Massive Nonplanar Two-Loop Maximal Unitarity

TL;DR

This paper advances the maximal unitarity method for nonplanar two-loop integrals with massive external legs, revealing the algebraic geometry of the cuts and providing an algorithm for generalized cuts with higher propagator powers.

Contribution

It introduces a novel geometric analysis of nonplanar two-loop cuts and an algorithm for computing generalized cuts using the Bezoutian matrix method.

Findings

Identifies algebraic curves associated with nonplanar double box cuts.

Classifies topological configurations of external masses into two types.
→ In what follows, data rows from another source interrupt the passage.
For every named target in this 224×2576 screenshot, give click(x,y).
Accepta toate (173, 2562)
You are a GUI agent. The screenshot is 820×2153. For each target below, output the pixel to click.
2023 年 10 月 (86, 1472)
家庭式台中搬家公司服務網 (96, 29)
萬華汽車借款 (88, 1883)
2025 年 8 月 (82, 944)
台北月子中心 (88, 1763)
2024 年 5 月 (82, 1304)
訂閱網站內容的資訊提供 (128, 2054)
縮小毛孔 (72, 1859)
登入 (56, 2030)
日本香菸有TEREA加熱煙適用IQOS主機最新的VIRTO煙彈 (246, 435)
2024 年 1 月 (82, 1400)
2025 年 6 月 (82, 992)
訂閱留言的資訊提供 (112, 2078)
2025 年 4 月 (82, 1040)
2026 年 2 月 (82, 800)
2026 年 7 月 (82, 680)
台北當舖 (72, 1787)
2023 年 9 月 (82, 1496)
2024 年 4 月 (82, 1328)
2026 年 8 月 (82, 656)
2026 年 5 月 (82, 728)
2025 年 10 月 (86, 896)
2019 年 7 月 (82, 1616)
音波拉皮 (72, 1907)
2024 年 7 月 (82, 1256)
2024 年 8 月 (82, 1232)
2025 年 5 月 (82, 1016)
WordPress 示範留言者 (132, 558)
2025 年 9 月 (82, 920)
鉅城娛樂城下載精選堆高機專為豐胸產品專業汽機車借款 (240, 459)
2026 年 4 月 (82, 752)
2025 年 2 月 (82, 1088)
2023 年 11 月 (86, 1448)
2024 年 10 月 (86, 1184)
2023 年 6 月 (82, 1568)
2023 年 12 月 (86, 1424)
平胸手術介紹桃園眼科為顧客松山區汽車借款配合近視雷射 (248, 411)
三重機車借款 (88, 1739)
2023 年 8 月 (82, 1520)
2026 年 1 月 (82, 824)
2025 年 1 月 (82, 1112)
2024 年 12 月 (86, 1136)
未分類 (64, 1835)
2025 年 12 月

Provides an algorithm for higher-power propagator cuts.

Abstract

We explore maximal unitarity for nonplanar two-loop integrals with up to four massive external legs. In this framework, the amplitude is reduced to a basis of master integrals whose coefficients are extracted from maximal cuts. The hepta-cut of the nonplanar double box defines a nodal algebraic curve associated with a multiply pinched genus-3 Riemann surface. All possible configurations of external masses are covered by two distinct topological pictures in which the curve decomposes into either six or eight Riemann spheres. The procedure relies on consistency equations based on vanishing of integrals of total derivatives and Levi-Civita contractions. Our analysis indicates that these constraints are governed by the global structure of the maximal cut. Lastly, we present an algorithm for computing generalized cuts of massive integrals with higher powers of propagators based on the Bezoutian matrix method.